Science

Apps Have Made It Easy to Shame Your Non-Voting Friends, but Should You?

It's easier than ever to shame your non-voting friends.

by James Dennin
OutVote 

When it comes to political organizing, the data suggests that being annoying can be effective. This thinking follows the wildly successful (and widely mocked) email marketing operation that helped then-presidential candidate Barack Obama pull in close to $700 million in online fundraising ahead of the 2012 election.

By 2018, the conversation about getting people to vote and contribute has moved to text message, which is even more effective: A study by the non-profit Vote.org examined close to a million voters, some receiving emails and some receiving “aggressive” SMS reminders, and found that people who received texts were about 65 percent more likely to show up at the polls.

To help you text out the vote, OutVote is here with a new app that makes it easier to prioritize who you reach out to by combing your contacts list and checking it against publicly available voting records. Some states make this information easier to access than others, but depending on where your friends live, OutVote can tell you things like whether they are registered in a swing district, their party affiliation, and whether or not they’ve voted in certain elections and primaries.

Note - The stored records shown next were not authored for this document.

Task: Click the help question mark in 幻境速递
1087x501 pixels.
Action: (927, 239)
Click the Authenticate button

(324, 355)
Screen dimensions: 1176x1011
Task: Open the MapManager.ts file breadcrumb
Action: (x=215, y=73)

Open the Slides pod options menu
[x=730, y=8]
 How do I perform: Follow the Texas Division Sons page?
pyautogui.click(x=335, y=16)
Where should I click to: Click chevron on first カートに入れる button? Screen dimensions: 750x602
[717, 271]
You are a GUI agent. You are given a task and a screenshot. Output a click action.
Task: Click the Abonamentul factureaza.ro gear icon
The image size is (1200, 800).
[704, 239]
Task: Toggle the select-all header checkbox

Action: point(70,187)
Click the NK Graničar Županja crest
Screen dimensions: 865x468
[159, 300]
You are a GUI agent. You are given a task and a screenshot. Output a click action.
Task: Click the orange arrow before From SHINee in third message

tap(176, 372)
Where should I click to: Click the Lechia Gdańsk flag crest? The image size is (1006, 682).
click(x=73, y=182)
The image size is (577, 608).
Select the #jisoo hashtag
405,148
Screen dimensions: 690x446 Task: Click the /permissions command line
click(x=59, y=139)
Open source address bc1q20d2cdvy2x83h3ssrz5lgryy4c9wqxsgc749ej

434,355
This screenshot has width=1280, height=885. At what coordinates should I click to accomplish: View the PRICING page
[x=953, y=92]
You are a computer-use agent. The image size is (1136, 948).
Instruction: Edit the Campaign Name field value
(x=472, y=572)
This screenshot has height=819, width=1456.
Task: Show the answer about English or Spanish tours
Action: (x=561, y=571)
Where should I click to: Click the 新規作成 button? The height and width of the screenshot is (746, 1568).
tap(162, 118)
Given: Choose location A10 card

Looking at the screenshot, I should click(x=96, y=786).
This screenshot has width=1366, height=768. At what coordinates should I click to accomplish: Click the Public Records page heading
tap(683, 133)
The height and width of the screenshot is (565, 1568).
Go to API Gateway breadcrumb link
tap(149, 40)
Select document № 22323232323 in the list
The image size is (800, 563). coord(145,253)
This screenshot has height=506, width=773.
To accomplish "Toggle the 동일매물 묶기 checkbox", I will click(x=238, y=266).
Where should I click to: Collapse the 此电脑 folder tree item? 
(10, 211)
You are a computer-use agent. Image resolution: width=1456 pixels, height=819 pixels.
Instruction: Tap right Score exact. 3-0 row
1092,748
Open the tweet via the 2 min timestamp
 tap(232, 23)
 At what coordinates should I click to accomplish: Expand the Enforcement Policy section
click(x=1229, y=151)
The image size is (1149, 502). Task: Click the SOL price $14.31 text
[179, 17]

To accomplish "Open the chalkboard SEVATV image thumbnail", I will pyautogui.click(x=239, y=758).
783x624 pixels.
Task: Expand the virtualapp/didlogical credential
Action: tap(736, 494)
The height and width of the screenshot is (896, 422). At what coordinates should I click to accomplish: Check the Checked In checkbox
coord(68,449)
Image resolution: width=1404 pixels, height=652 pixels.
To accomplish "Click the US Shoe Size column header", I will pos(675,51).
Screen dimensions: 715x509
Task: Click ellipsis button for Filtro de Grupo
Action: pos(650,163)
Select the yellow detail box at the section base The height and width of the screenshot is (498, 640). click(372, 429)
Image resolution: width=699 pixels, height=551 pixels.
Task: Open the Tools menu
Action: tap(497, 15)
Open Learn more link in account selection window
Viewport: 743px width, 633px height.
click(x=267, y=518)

OutVote’s founder told the New York Times that the object wasn’t to “shame” voters, but this sentiment isn’t always mirrored in the app’s design, which places an “eye roll” emoji next to non-voters and a sleepy emoji next to infrequent ones. Election privacy experts have even raised concerns about whether making this information — which has always been gathered by pollsters but traditionally has not been super public — too far out into the open has the potential to backfire.

Unsplash / Element5 Digital

“I don’t think there are any particular safeguards to prevent people from just assembling a contact list for more malicious purposes, acquiring this information and using it to harass or coerce people,” Ira Rubinstein, a fellow at NYU Law who studies election privacy, told the Times.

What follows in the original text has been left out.